Driving can be stressful on a good day, but the holidays are especially tough. Winter holidays often bring slippery road conditions and crowded streets, making them even more stressful. These unfavorable conditions combined with the holiday rush can lead to stressed and tired delivery drivers as they navigate their routes under tight timelines.
This holiday season is expected to surpass the one-trillion-dollar mark for the first time in US history, and this means more delivery vehicles on the road than ever before. As we barrel toward this retail bonanza, it’s important for fleet managers to be on the lookout for signs of driver stress. In this blog, we will talk about the risks associated with driver stress and how to recognize the signs that a driver is over-stressed. Lastly, we will touch on how to nurture a culture of health and wellness to prevent stress from taking hold.
The Stress of Driving
According to a study sponsored by the National Institute of Health (NIH), professional drivers are subject to stressful working condition with negative impacts:
“Task-related features of professional drivers (e.g., traffic congestion, time pressure, shift patterns, social isolation) are linked to high levels of psychophysiological stress. Santos & Lu (2016) suggest that typical stressors of professional drivers, such as working overtime …increase the risk of traffic accidents, aggressive driving, fatigue…numerous researches have demonstrated that certain health conditions (e.g., poor mental health and cardiovascular problems) of professional drivers may affect their capacity to safely operate motor vehicles and therefore increase their risk of road accidents, occupational injury and even early deaths.”
Another study shows that 27% of professional drivers suffer mental health conditions versus 5% of the general population. This staggering figure means that fleet managers should consider the mental wellbeing of their delivery drivers as a top priority.
Learn the Warning Signs
If your driver comes to work with a sprained ankle from the softball game the night before, it’s pretty easy to spot – i.e. the driver is limping or using crutches. In contrast, spotting drivers with high levels of psychophysiological stress is more difficult. However, there are very recognizable signs and fleet managers should know them.

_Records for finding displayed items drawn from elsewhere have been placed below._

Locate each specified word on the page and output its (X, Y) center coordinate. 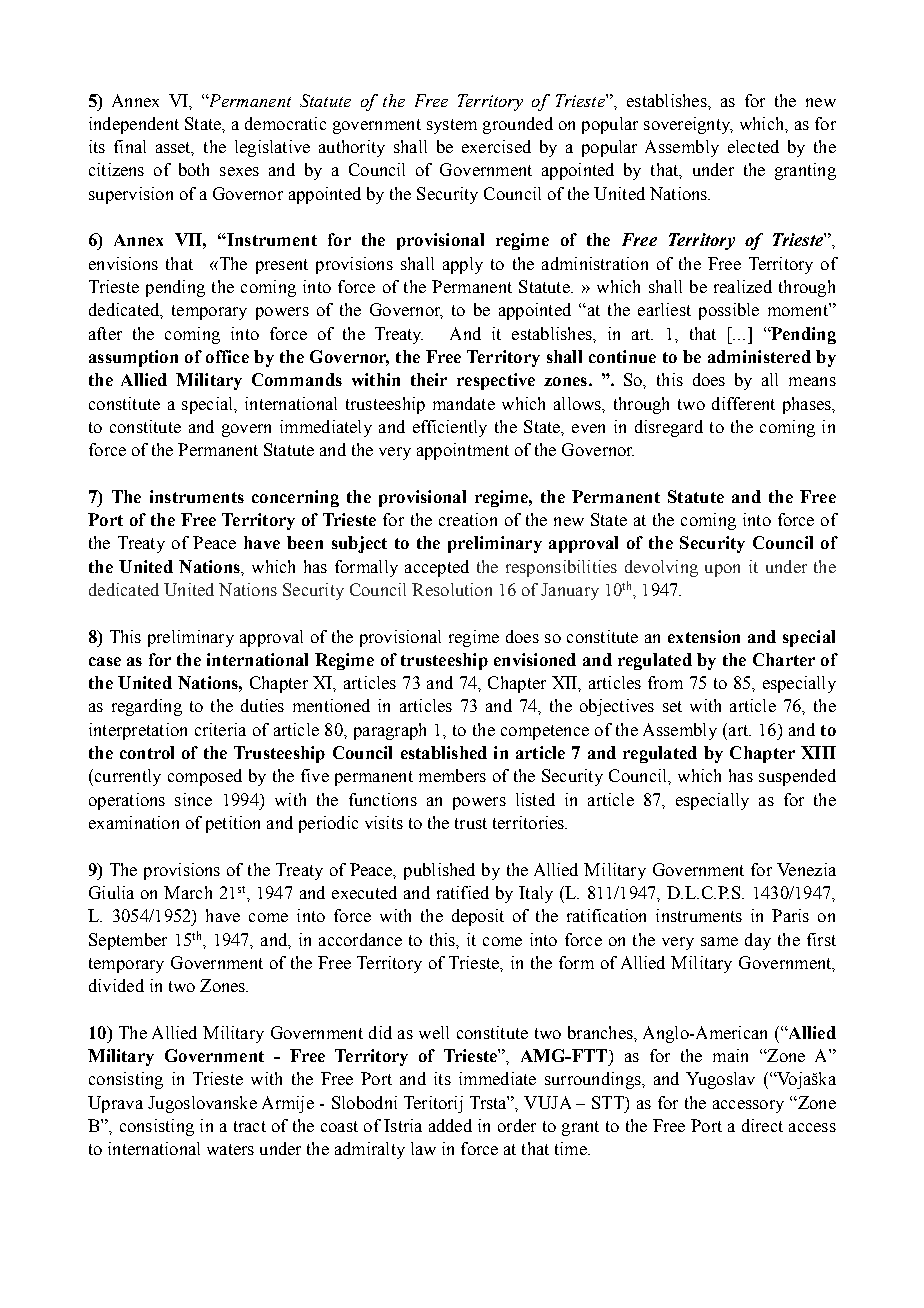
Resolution (452, 589)
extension (704, 636)
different (743, 403)
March (188, 892)
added (450, 1125)
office (227, 356)
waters (230, 1149)
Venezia (806, 869)
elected (753, 146)
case (105, 661)
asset (175, 149)
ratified (463, 892)
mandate (464, 403)
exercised (496, 146)
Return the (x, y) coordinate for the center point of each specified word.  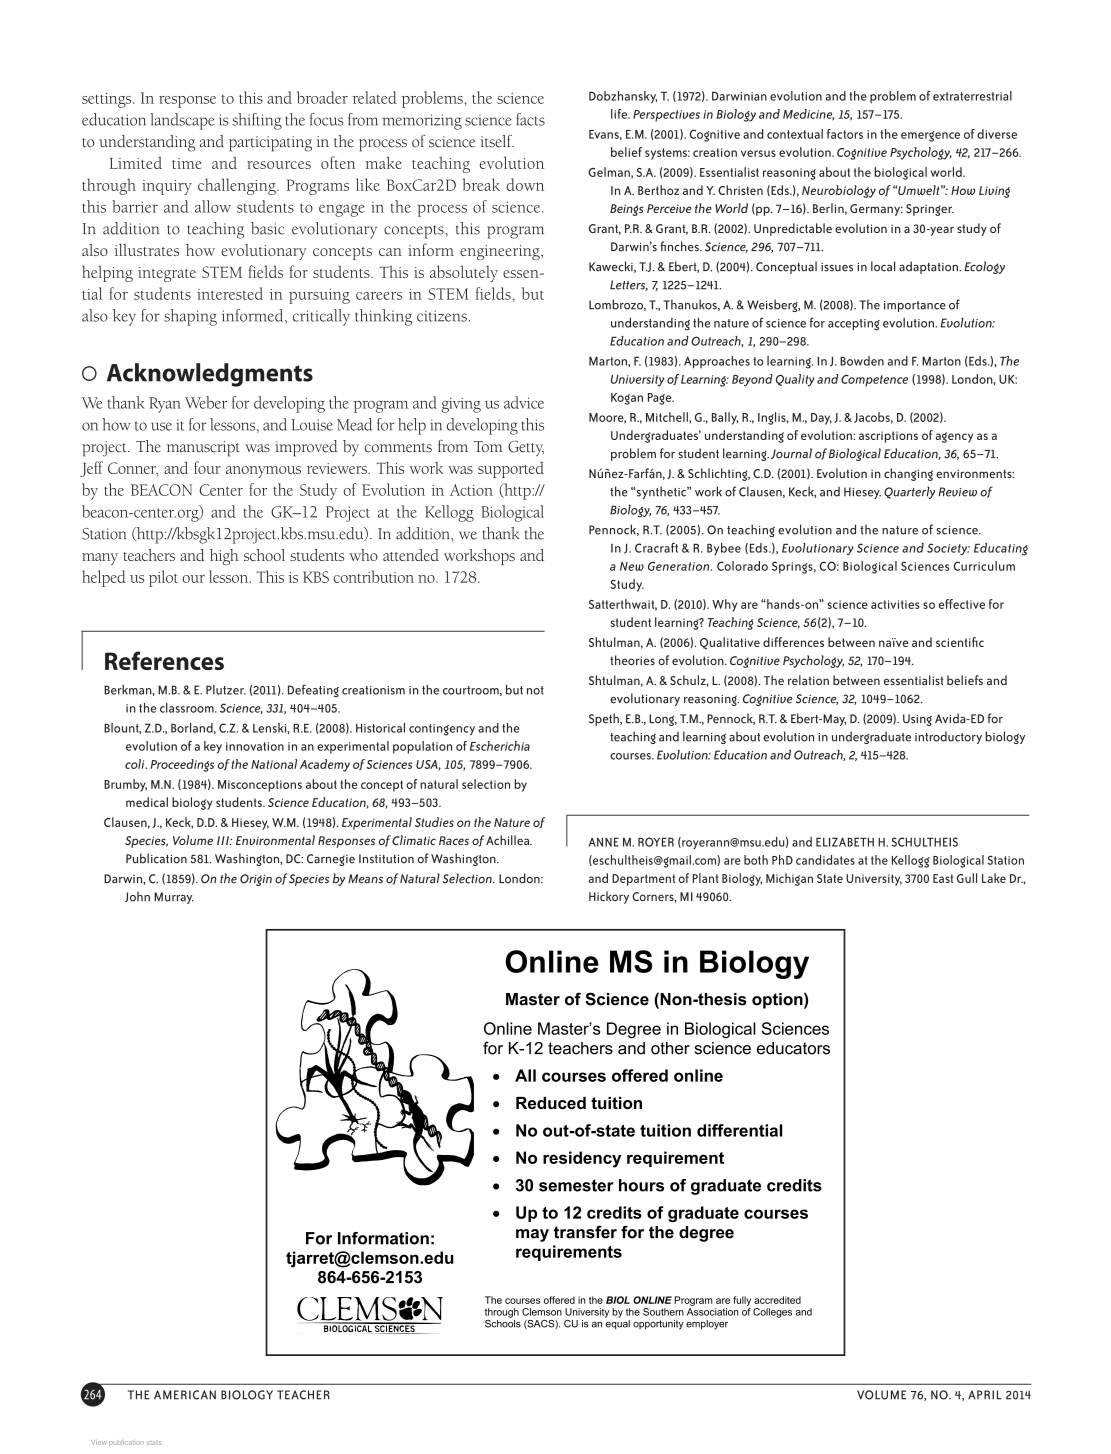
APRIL (985, 1395)
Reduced (551, 1103)
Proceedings (182, 765)
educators (793, 1048)
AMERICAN (185, 1395)
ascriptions (888, 437)
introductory (948, 737)
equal (617, 1323)
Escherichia (500, 746)
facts (530, 119)
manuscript (203, 449)
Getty (526, 448)
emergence (930, 136)
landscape (182, 121)
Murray (174, 898)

4 Warning Signs of Driver Stress:
- Engaging in risky driving behaviors like speeding and/or excessive take off
- Acting out of character: quick to anger, excessively late to work, poor appearance or personal hygiene, etc.

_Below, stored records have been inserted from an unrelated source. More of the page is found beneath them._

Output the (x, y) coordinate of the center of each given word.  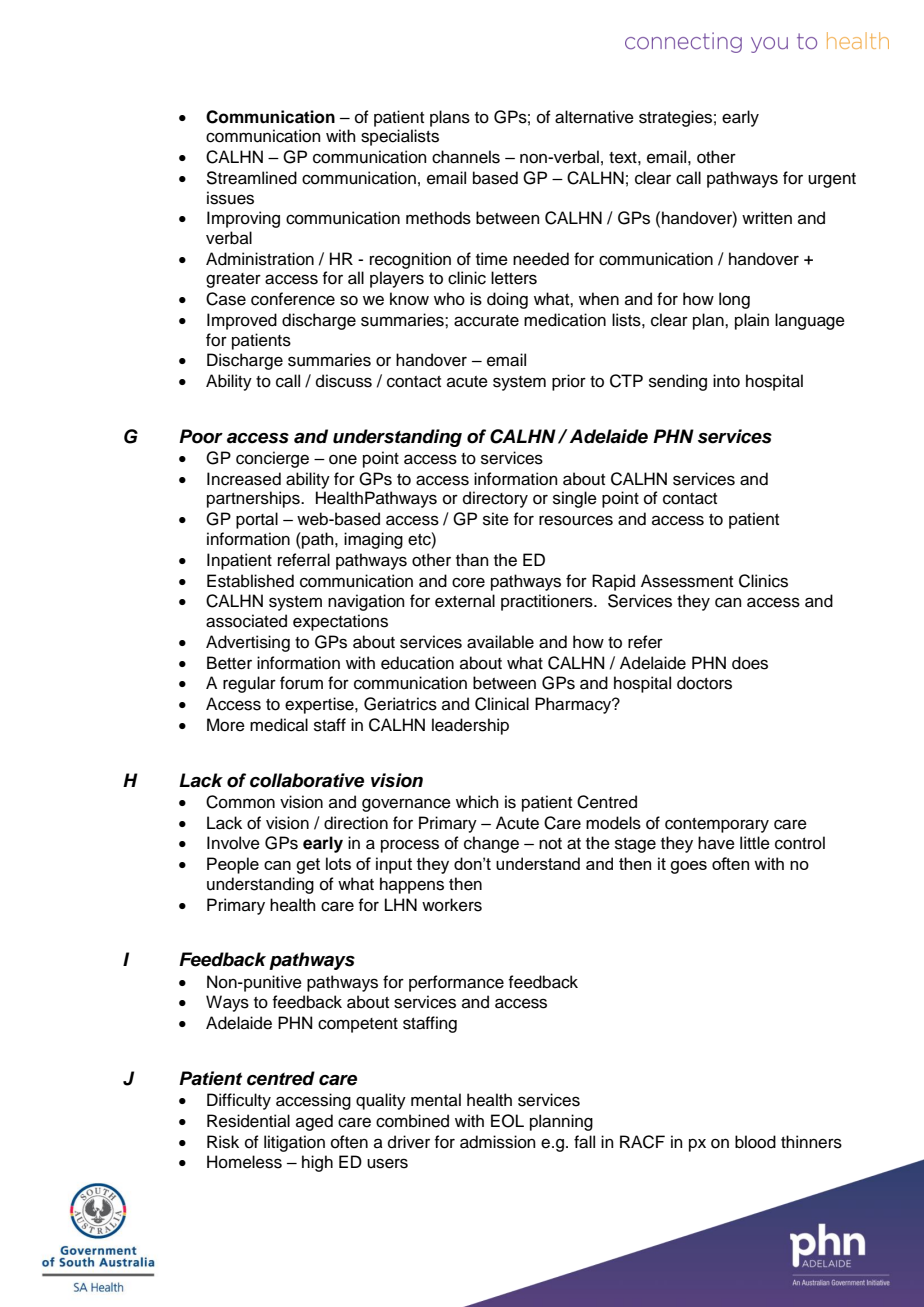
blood (755, 1142)
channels (466, 157)
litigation (294, 1143)
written (767, 218)
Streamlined (251, 178)
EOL (507, 1121)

- Abusing substances and/or alcohol
- Shirking responsibility
For an easy-to-reference chart of early warning signs of stress, click here. Knowing how to spot these early warning signs may prevent tragedy this holiday season.
Create a Culture of Health and Wellness
To help delivery drivers manage stress during the holidays, fleet managers should create a culture of health and wellness. Studies show that professional drivers perform better when they are practicing good nutrition. However, when professional drivers are under pressure, they may go long periods without eating or drinking water. This behavior can lead to dangerous consequences. If a driver does take time for a meal, fast food restaurants or fuel stations are likely options for a quick bite. Unfortunately, these options rarely contain the nutrients that are needed to avoid conditions like hypertension and high stress. To encourage wellness, fleet managers should insist that their drivers take at least a 30-minute break during the day for eating a nutritious meal. Furthermore, getting out of the vehicle and walking or stretching can help a driver reset mentally and physically before finishing out the day.
Lastly, encouraging mental wellness cannot be understated. If a driver is suffering high levels of stress or other mental ailments, they need to feel comfortable to approach you. So, take the time to let your drivers know that mental health conditions are not a weakness and that you are there to help any time they need during the holidays and throughout the year.
By staying vigilant for warning signs and promoting a culture of wellness, fleet managers can help drivers manage stress and stay safer this holiday season.